Recent guidelines by Difficult Airway Society state that there is no evidence or consensus among experts demonstrating the superiority of one route if both nasal and oral are feasible. 10 However, in our cases, oral intubation was chosen from the beginning because nasal intubation was not appropriate due to trauma (Cases 1 and 3) and there was a history of unsuccessful attempts even by skilled anesthesiologists (Case 2). If nasal intubation is feasible in a given situation, it should be an option without adherence to oral FOB intubation.
Conclusion
This case report indicates that the use of SAW could be considered as an option for oral FOB intubation under sedation in patients with anticipated difficult airways.
Footnotes
Acknowledgements
Authors’ note
This work was carried out at the Fukushima Medical University Hospital, 1 Hikarigaoka, Fukushima 960-1295, Fukushima, Japan.
Author contributions
K.K. and S.O. treated the patient and wrote the manuscript.
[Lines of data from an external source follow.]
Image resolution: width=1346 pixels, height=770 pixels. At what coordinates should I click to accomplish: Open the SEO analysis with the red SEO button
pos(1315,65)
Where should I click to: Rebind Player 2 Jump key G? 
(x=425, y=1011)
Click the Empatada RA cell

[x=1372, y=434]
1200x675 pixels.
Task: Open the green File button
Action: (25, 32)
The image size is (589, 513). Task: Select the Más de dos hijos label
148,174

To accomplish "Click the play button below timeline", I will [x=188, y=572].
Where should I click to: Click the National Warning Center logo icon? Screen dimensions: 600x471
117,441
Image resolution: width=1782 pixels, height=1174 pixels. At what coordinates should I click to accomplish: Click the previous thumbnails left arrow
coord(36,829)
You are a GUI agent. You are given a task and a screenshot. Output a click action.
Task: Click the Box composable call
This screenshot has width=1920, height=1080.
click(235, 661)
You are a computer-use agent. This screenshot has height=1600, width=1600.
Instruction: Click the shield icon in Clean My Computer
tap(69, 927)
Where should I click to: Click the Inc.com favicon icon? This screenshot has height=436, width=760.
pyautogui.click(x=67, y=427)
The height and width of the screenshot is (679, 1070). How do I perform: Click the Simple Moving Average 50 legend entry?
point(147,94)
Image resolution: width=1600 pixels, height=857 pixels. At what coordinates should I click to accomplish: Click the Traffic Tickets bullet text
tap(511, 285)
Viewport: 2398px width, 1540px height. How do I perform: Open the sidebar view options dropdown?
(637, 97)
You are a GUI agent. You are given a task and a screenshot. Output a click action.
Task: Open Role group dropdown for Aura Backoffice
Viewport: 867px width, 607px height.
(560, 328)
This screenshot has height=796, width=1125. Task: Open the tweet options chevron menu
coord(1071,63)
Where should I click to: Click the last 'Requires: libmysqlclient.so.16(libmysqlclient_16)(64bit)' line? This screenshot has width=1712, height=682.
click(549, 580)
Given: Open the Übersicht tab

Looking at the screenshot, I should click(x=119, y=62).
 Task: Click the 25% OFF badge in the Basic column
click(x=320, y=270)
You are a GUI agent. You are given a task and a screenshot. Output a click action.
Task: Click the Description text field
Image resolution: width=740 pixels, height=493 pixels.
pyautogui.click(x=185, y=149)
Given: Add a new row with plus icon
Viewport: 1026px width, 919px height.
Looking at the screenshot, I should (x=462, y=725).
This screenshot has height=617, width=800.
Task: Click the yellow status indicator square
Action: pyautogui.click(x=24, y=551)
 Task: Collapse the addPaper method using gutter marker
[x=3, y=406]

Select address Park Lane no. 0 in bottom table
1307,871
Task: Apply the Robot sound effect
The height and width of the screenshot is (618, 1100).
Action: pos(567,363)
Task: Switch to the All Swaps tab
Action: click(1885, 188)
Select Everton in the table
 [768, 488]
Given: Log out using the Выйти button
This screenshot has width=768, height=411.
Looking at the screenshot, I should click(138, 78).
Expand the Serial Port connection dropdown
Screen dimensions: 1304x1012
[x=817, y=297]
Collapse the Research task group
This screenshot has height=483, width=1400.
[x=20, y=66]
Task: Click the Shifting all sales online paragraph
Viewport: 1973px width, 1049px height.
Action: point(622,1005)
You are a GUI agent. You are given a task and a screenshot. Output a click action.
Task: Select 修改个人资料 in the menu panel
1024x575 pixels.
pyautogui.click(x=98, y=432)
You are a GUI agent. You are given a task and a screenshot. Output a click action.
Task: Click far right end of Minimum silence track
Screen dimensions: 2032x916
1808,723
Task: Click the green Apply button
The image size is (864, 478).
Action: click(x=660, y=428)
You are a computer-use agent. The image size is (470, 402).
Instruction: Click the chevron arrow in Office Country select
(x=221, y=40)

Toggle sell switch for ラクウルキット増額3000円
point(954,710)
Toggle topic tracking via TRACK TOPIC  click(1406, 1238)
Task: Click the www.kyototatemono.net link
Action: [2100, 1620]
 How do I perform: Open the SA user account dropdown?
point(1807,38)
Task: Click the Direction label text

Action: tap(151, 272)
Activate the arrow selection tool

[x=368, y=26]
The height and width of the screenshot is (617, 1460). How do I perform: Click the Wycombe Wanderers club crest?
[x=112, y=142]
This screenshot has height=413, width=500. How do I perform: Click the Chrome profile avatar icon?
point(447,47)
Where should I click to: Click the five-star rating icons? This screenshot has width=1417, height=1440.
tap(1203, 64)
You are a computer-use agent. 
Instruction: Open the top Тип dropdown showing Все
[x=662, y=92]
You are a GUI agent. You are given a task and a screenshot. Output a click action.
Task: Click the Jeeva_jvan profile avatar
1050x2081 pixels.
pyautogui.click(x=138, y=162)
S.T., Y.S., K.Y., C.H., and T.H. treated the patient and helped to design the case report. All authors reviewed and approved the final draft.
Declaration of conflicting interests
The author(s) declared no potential conflicts of interest with respect to the research, authorship, and/or publication of this article.
Ethical approval
Our institution does not require ethical approval for reporting individual cases or case series.
Funding
The author(s) received no financial support for the research, authorship, and/or publication of this article.
Informed consent
Written informed consent was obtained from the patient(s) for their anonymized information to be published in this article.